[What the task requires] From the start of the listing through the line containing "point(464,225)", render each line as a string in a JSON list, omitting blank lines.

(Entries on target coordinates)

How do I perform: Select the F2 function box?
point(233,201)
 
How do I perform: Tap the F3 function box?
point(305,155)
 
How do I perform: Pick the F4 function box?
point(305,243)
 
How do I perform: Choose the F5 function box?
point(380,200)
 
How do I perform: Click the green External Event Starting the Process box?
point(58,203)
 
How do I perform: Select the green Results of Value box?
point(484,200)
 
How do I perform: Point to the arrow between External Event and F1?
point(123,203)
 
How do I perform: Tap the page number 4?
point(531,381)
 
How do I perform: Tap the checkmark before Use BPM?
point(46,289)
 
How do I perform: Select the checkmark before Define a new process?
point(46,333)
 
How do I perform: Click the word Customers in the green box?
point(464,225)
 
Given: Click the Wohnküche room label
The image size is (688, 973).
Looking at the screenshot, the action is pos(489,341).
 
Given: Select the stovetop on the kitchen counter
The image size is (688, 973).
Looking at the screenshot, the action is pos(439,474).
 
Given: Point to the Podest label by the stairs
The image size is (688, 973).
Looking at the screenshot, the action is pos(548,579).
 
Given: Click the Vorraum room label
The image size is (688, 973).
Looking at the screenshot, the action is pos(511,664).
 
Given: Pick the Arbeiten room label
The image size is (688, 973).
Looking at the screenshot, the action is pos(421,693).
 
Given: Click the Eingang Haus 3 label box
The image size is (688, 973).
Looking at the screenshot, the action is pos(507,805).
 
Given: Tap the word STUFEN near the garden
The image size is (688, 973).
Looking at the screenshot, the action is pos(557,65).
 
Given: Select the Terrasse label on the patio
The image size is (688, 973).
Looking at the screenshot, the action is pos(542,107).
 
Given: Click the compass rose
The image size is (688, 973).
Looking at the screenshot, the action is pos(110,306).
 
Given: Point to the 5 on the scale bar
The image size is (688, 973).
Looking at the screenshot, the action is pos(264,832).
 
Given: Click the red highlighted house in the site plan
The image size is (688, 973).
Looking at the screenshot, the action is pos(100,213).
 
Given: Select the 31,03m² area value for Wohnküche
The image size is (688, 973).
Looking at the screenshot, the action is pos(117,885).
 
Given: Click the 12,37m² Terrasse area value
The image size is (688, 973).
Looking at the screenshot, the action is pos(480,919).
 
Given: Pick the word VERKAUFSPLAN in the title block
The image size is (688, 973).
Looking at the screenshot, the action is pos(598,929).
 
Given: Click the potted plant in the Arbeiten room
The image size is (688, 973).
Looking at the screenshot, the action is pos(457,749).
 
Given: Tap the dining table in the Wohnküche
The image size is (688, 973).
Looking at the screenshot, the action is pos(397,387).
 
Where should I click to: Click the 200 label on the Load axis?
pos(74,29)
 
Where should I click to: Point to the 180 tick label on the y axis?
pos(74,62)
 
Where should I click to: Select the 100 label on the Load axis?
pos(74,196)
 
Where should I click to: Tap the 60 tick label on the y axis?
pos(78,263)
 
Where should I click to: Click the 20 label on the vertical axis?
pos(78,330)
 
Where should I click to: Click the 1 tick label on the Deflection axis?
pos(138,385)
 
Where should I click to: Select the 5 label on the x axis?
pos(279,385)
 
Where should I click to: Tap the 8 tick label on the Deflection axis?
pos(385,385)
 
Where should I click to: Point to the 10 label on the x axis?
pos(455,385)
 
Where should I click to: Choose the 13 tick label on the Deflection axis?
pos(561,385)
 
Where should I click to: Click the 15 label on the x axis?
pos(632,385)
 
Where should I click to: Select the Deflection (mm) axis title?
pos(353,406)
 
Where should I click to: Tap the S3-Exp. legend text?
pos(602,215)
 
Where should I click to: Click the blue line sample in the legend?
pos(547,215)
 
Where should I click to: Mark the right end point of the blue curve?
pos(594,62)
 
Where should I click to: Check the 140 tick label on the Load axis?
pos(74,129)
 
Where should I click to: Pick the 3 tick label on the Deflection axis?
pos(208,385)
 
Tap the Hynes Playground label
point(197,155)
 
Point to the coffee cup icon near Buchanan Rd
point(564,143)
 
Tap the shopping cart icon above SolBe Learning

[Result for this exercise]
[
  "How do I perform: Select the F2 function box?",
  "point(233,201)",
  "How do I perform: Tap the F3 function box?",
  "point(305,155)",
  "How do I perform: Pick the F4 function box?",
  "point(305,243)",
  "How do I perform: Choose the F5 function box?",
  "point(380,200)",
  "How do I perform: Click the green External Event Starting the Process box?",
  "point(58,203)",
  "How do I perform: Select the green Results of Value box?",
  "point(484,200)",
  "How do I perform: Point to the arrow between External Event and F1?",
  "point(123,203)",
  "How do I perform: Tap the page number 4?",
  "point(531,381)",
  "How do I perform: Tap the checkmark before Use BPM?",
  "point(46,289)",
  "How do I perform: Select the checkmark before Define a new process?",
  "point(46,333)",
  "How do I perform: Click the word Customers in the green box?",
  "point(464,225)"
]